__Item position data__

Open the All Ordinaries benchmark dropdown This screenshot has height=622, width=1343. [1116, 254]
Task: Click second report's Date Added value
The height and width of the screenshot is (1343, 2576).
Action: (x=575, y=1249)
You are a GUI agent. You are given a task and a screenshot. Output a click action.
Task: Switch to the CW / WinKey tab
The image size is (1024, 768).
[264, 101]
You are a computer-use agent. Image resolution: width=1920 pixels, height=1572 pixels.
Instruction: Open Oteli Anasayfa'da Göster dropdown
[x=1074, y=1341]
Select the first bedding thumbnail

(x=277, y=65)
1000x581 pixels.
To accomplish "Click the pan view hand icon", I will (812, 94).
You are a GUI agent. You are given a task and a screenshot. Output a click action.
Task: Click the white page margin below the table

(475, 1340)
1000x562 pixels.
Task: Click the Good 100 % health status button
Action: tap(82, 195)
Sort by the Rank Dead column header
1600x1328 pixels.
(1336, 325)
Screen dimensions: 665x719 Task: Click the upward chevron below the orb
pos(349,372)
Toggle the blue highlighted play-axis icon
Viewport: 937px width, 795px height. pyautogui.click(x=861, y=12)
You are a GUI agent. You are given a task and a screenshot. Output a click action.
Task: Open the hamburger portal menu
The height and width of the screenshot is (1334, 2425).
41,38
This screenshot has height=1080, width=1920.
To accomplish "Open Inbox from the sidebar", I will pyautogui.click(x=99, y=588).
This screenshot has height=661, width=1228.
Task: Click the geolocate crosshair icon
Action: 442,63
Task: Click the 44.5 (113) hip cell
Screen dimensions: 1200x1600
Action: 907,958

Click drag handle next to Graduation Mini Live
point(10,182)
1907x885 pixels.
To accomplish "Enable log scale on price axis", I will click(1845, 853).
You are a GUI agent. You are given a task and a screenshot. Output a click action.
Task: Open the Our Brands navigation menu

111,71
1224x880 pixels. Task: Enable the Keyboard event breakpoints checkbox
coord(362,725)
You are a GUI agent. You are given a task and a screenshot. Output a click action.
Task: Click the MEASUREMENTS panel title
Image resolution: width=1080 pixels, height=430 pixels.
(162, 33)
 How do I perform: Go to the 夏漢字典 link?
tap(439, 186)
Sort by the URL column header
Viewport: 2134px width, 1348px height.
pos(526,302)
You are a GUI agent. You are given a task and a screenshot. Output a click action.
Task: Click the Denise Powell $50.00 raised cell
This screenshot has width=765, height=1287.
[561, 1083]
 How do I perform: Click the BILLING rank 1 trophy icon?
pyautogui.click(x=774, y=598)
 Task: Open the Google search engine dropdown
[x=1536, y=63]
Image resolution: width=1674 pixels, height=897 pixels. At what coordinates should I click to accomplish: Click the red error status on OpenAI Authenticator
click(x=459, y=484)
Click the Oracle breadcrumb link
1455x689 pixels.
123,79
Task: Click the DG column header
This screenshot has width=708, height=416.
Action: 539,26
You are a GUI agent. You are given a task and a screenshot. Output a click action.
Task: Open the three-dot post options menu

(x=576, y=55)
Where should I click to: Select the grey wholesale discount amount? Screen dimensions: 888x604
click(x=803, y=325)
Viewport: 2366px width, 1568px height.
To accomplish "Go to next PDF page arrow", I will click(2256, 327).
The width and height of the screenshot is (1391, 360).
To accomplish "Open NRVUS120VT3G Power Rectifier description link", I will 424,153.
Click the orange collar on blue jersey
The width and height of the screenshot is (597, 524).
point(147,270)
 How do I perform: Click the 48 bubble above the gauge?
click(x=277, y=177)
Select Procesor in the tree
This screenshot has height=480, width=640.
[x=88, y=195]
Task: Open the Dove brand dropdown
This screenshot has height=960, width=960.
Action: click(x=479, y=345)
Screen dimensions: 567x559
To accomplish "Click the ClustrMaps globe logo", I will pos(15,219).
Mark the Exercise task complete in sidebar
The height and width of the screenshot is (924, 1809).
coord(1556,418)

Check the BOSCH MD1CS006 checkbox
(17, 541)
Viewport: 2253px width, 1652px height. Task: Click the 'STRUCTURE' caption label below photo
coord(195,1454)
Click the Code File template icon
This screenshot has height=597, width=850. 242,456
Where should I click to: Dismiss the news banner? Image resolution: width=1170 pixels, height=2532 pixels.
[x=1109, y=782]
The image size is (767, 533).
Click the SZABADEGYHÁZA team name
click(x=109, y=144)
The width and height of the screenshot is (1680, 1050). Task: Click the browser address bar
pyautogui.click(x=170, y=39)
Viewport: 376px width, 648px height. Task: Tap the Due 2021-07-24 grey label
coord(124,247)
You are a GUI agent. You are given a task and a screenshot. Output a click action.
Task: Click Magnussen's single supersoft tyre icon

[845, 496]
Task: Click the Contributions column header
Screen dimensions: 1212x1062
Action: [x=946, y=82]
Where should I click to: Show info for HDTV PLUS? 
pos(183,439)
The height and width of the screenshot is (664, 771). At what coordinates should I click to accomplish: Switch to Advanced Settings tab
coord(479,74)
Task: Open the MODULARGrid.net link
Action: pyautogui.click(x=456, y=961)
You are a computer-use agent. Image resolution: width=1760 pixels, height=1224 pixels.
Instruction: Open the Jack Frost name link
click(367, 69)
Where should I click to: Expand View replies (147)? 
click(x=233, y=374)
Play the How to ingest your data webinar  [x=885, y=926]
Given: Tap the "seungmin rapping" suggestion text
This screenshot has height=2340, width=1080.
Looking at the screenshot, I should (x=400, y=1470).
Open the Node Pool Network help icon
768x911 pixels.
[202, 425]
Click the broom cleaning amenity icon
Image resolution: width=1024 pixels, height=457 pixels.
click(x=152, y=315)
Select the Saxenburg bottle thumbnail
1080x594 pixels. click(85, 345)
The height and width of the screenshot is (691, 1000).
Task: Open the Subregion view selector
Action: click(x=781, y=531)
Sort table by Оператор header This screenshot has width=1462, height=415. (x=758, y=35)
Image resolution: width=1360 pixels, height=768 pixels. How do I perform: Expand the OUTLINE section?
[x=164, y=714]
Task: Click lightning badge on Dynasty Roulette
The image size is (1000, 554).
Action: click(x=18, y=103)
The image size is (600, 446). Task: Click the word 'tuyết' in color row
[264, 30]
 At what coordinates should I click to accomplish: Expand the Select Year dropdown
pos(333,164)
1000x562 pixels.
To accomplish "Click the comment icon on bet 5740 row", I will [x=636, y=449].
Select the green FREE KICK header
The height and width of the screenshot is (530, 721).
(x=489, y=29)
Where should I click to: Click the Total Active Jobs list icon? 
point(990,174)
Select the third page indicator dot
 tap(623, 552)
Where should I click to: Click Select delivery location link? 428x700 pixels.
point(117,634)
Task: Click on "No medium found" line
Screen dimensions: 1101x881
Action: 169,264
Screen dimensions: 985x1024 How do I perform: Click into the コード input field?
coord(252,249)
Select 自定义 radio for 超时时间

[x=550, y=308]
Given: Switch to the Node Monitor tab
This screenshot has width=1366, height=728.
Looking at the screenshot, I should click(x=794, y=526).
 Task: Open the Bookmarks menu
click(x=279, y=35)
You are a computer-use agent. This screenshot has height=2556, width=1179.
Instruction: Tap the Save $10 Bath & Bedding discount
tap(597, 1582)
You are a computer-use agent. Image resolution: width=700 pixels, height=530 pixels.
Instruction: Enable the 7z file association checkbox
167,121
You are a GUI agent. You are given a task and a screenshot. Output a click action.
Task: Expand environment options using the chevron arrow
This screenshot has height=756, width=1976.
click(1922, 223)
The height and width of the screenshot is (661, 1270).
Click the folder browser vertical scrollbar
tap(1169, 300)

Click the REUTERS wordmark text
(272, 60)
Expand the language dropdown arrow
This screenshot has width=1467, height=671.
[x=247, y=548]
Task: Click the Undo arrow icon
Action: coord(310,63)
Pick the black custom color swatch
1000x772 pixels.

__WORK INSTRUCTIONS__
Print every line of the data above without any changes.

__WRITTEN REPLY__
Open the All Ordinaries benchmark dropdown This screenshot has height=622, width=1343. [1116, 254]
Task: Click second report's Date Added value
The height and width of the screenshot is (1343, 2576).
Action: (x=575, y=1249)
You are a GUI agent. You are given a task and a screenshot. Output a click action.
Task: Switch to the CW / WinKey tab
The image size is (1024, 768).
[264, 101]
You are a computer-use agent. Image resolution: width=1920 pixels, height=1572 pixels.
Instruction: Open Oteli Anasayfa'da Göster dropdown
[x=1074, y=1341]
Select the first bedding thumbnail

(x=277, y=65)
1000x581 pixels.
To accomplish "Click the pan view hand icon", I will (812, 94).
You are a GUI agent. You are given a task and a screenshot. Output a click action.
Task: Click the white page margin below the table

(475, 1340)
1000x562 pixels.
Task: Click the Good 100 % health status button
Action: tap(82, 195)
Sort by the Rank Dead column header
1600x1328 pixels.
(1336, 325)
Screen dimensions: 665x719 Task: Click the upward chevron below the orb
pos(349,372)
Toggle the blue highlighted play-axis icon
Viewport: 937px width, 795px height. pyautogui.click(x=861, y=12)
You are a GUI agent. You are given a task and a screenshot. Output a click action.
Task: Open the hamburger portal menu
The height and width of the screenshot is (1334, 2425).
41,38
This screenshot has height=1080, width=1920.
To accomplish "Open Inbox from the sidebar", I will pyautogui.click(x=99, y=588).
This screenshot has height=661, width=1228.
Task: Click the geolocate crosshair icon
Action: 442,63
Task: Click the 44.5 (113) hip cell
Screen dimensions: 1200x1600
Action: 907,958

Click drag handle next to Graduation Mini Live
point(10,182)
1907x885 pixels.
To accomplish "Enable log scale on price axis", I will click(1845, 853).
You are a GUI agent. You are given a task and a screenshot. Output a click action.
Task: Open the Our Brands navigation menu

111,71
1224x880 pixels. Task: Enable the Keyboard event breakpoints checkbox
coord(362,725)
You are a GUI agent. You are given a task and a screenshot. Output a click action.
Task: Click the MEASUREMENTS panel title
Image resolution: width=1080 pixels, height=430 pixels.
(162, 33)
 How do I perform: Go to the 夏漢字典 link?
tap(439, 186)
Sort by the URL column header
Viewport: 2134px width, 1348px height.
pos(526,302)
You are a GUI agent. You are given a task and a screenshot. Output a click action.
Task: Click the Denise Powell $50.00 raised cell
This screenshot has width=765, height=1287.
[561, 1083]
 How do I perform: Click the BILLING rank 1 trophy icon?
pyautogui.click(x=774, y=598)
 Task: Open the Google search engine dropdown
[x=1536, y=63]
Image resolution: width=1674 pixels, height=897 pixels. At what coordinates should I click to accomplish: Click the red error status on OpenAI Authenticator
click(x=459, y=484)
Click the Oracle breadcrumb link
1455x689 pixels.
123,79
Task: Click the DG column header
This screenshot has width=708, height=416.
Action: 539,26
You are a GUI agent. You are given a task and a screenshot. Output a click action.
Task: Open the three-dot post options menu

(x=576, y=55)
Where should I click to: Select the grey wholesale discount amount? Screen dimensions: 888x604
click(x=803, y=325)
Viewport: 2366px width, 1568px height.
To accomplish "Go to next PDF page arrow", I will click(2256, 327).
The width and height of the screenshot is (1391, 360).
To accomplish "Open NRVUS120VT3G Power Rectifier description link", I will 424,153.
Click the orange collar on blue jersey
The width and height of the screenshot is (597, 524).
point(147,270)
 How do I perform: Click the 48 bubble above the gauge?
click(x=277, y=177)
Select Procesor in the tree
This screenshot has height=480, width=640.
[x=88, y=195]
Task: Open the Dove brand dropdown
This screenshot has height=960, width=960.
Action: click(x=479, y=345)
Screen dimensions: 567x559
To accomplish "Click the ClustrMaps globe logo", I will pos(15,219).
Mark the Exercise task complete in sidebar
The height and width of the screenshot is (924, 1809).
coord(1556,418)

Check the BOSCH MD1CS006 checkbox
(17, 541)
Viewport: 2253px width, 1652px height. Task: Click the 'STRUCTURE' caption label below photo
coord(195,1454)
Click the Code File template icon
This screenshot has height=597, width=850. 242,456
Where should I click to: Dismiss the news banner? Image resolution: width=1170 pixels, height=2532 pixels.
[x=1109, y=782]
The image size is (767, 533).
Click the SZABADEGYHÁZA team name
click(x=109, y=144)
The width and height of the screenshot is (1680, 1050). Task: Click the browser address bar
pyautogui.click(x=170, y=39)
Viewport: 376px width, 648px height. Task: Tap the Due 2021-07-24 grey label
coord(124,247)
You are a GUI agent. You are given a task and a screenshot. Output a click action.
Task: Click Magnussen's single supersoft tyre icon

[845, 496]
Task: Click the Contributions column header
Screen dimensions: 1212x1062
Action: [x=946, y=82]
Where should I click to: Show info for HDTV PLUS? 
pos(183,439)
The height and width of the screenshot is (664, 771). At what coordinates should I click to accomplish: Switch to Advanced Settings tab
coord(479,74)
Task: Open the MODULARGrid.net link
Action: pyautogui.click(x=456, y=961)
You are a computer-use agent. Image resolution: width=1760 pixels, height=1224 pixels.
Instruction: Open the Jack Frost name link
click(367, 69)
Where should I click to: Expand View replies (147)? 
click(x=233, y=374)
Play the How to ingest your data webinar  [x=885, y=926]
Given: Tap the "seungmin rapping" suggestion text
This screenshot has height=2340, width=1080.
Looking at the screenshot, I should (x=400, y=1470).
Open the Node Pool Network help icon
768x911 pixels.
[202, 425]
Click the broom cleaning amenity icon
Image resolution: width=1024 pixels, height=457 pixels.
click(x=152, y=315)
Select the Saxenburg bottle thumbnail
1080x594 pixels. click(85, 345)
The height and width of the screenshot is (691, 1000).
Task: Open the Subregion view selector
Action: click(x=781, y=531)
Sort table by Оператор header This screenshot has width=1462, height=415. (x=758, y=35)
Image resolution: width=1360 pixels, height=768 pixels. How do I perform: Expand the OUTLINE section?
[x=164, y=714]
Task: Click lightning badge on Dynasty Roulette
The image size is (1000, 554).
Action: click(x=18, y=103)
The image size is (600, 446). Task: Click the word 'tuyết' in color row
[264, 30]
 At what coordinates should I click to accomplish: Expand the Select Year dropdown
pos(333,164)
1000x562 pixels.
To accomplish "Click the comment icon on bet 5740 row", I will [x=636, y=449].
Select the green FREE KICK header
The height and width of the screenshot is (530, 721).
(x=489, y=29)
Where should I click to: Click the Total Active Jobs list icon? 
point(990,174)
Select the third page indicator dot
 tap(623, 552)
Where should I click to: Click Select delivery location link? 428x700 pixels.
point(117,634)
Task: Click on "No medium found" line
Screen dimensions: 1101x881
Action: 169,264
Screen dimensions: 985x1024 How do I perform: Click into the コード input field?
coord(252,249)
Select 自定义 radio for 超时时间

[x=550, y=308]
Given: Switch to the Node Monitor tab
This screenshot has width=1366, height=728.
Looking at the screenshot, I should click(x=794, y=526).
 Task: Open the Bookmarks menu
click(x=279, y=35)
You are a computer-use agent. This screenshot has height=2556, width=1179.
Instruction: Tap the Save $10 Bath & Bedding discount
tap(597, 1582)
You are a computer-use agent. Image resolution: width=700 pixels, height=530 pixels.
Instruction: Enable the 7z file association checkbox
167,121
You are a GUI agent. You are given a task and a screenshot. Output a click action.
Task: Expand environment options using the chevron arrow
This screenshot has height=756, width=1976.
click(1922, 223)
The height and width of the screenshot is (661, 1270).
Click the folder browser vertical scrollbar
tap(1169, 300)

Click the REUTERS wordmark text
(272, 60)
Expand the language dropdown arrow
This screenshot has width=1467, height=671.
[x=247, y=548]
Task: Click the Undo arrow icon
Action: coord(310,63)
Pick the black custom color swatch
1000x772 pixels.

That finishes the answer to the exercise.